### SOURCE EXTRACT
>>>
Crandall and his team encountered numts during a phylogeography project on cave crayfish, during which they sequenced small stretches of DNA using primers designed to anneal to mitochondrial DNA. They came up with a large number of numts — as did another research team working on grasshoppers.
The two groups decided to collaborate, characterizing the numts in the species. They found that many of the grasshopper and crayfish species contained one or several numts that could be amplified with mitochondrial DNA. Most, but not all, contained numt signals such as indels, in-frame stop codons, and certain nucleotides.
The paper went on to explore the potential pitfalls of numts for DNA barcoding and described approaches for minimizing these problems — for example, focusing on mitochondria rich tissues, amplifying longer sequences, or looking at additional markers that could decrease the risk of barcoding numts.
“Whereas DNA barcoding strives for rapid and inexpensive generation of molecular tags, we demonstrate that the presence of [cytochrome c oxidase I] numts makes this goal difficult to achieve when numts are prevalent and can introduce serious ambiguity into DNA barcoding,” the authors wrote.
“Given that pseudogenes were reported 25 years ago, it’s not new news to us,” Hebert said. He said the team focused on species in which numts are particularly common and drew conclusions based on these eight species. Barcoding projects such as iBOL, he said, include data from thousands of species and are carried out using methods that differ from those described in the paper.
Hebert emphasized that the Barcoding of Life Data Systems, or BOLD, database scours sequences for indels, stop codons, and other tell-tale pseudogene signs. Barcoding sequences are also screened against a pool of sequences representing known contaminants, he said. Sequences that raise red flags are then set aside for further assessment, including longer sequence analysis or RT-PCR.
And, he noted, large barcoding studies typically amalgamate DNA barcode data with information provided by taxonomy, morphology, ecology, and other biological measures. “We’ve never advocated that sequence information alone is declarative for species boundaries,” he said.
<<<
### ABOUT THIS TASK
Carry on the passage about numts in DNA barcoding from the point where it stops. The listing comes from a separate source.

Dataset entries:
>>>
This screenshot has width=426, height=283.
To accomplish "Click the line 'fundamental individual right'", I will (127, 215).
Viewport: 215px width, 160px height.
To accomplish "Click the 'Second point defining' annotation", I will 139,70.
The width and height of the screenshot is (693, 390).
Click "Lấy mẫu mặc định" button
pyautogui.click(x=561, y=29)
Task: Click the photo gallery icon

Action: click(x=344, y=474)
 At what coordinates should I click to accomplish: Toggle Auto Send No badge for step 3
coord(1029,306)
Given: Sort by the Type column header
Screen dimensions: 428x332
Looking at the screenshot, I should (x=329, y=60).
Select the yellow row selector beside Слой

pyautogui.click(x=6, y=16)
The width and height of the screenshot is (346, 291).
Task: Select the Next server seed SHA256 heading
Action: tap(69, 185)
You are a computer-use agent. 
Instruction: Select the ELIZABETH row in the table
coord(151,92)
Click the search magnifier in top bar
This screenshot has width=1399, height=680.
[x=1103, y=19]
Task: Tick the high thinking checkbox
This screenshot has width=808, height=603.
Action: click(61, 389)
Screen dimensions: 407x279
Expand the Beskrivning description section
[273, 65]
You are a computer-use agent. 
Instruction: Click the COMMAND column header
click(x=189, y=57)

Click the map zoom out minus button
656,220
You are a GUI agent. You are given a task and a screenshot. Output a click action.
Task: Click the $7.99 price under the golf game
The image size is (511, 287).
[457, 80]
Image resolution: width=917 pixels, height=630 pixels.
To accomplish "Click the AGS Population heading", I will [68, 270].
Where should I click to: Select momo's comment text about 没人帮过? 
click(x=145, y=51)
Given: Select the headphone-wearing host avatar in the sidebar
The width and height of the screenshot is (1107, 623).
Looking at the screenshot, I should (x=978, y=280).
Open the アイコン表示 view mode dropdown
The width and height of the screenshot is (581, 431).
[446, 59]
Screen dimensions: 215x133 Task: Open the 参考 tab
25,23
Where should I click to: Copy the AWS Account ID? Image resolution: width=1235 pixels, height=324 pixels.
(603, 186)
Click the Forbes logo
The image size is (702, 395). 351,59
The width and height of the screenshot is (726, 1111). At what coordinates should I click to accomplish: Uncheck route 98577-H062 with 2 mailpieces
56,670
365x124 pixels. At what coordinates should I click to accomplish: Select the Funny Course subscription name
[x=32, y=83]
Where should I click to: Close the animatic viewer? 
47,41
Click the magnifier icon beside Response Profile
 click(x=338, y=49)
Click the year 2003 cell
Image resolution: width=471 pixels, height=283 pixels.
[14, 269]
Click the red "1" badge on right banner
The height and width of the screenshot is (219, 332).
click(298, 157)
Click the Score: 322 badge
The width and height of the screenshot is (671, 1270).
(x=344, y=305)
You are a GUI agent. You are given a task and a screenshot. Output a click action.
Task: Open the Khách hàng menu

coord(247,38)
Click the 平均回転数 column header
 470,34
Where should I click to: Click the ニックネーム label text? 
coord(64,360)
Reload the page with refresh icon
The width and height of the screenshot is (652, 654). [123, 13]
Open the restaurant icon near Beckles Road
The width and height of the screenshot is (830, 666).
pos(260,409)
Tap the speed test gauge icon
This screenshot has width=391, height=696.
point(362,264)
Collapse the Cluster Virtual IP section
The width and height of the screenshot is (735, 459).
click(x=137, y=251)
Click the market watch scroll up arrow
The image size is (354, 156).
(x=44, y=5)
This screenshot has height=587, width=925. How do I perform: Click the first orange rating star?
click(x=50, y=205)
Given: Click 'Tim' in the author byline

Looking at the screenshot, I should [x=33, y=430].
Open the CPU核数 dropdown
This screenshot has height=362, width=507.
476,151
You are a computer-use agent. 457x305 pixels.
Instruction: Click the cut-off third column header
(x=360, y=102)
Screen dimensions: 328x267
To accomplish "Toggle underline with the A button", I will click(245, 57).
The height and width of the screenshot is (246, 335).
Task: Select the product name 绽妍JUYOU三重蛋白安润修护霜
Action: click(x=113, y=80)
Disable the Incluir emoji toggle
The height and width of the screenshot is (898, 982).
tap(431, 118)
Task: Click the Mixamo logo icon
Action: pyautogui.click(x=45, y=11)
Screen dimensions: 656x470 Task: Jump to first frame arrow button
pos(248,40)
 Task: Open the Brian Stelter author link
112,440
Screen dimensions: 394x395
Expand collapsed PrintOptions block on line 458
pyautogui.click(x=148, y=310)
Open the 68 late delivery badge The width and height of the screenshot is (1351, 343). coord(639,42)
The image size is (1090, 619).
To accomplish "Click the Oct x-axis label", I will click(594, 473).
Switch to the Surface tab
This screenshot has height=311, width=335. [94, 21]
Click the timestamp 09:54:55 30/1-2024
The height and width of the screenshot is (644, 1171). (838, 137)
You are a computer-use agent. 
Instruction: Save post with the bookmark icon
<<<
### RESPONSE TO THE TASK
“In certain taxonomic groups we need to do better in adding to the standard barcoding,” Hebert admitted. He said barcoders are working to come up with new solutions for analyzing pseudogene-prone groups. Some options include weeding out pseudogenes by using nuclear histones as a marker for nuclear DNA or developing new primer sets for pseudogene-rich species. Alternatively, he said, it may eventually be simpler to tease nuclear and mitochondrial DNA apart with commercial kits.
But, Hebert emphasized, pseudogenes are not usually a concern in the majority of species — especially those in the most diverse species groups.
While he is confident that iBOL is taking adequate steps to address numts, Hebert is concerned that individuals who naively read the PNAS paper might mischaracterize iBOL’s work plan. He and others are currently preparing a response to the paper.
Overall, though, Hebert said such criticisms will ultimately serve to make the program stronger. “Barcoding has weathered many, many other assaults,” he said. “We’re ready to weather this storm, too.”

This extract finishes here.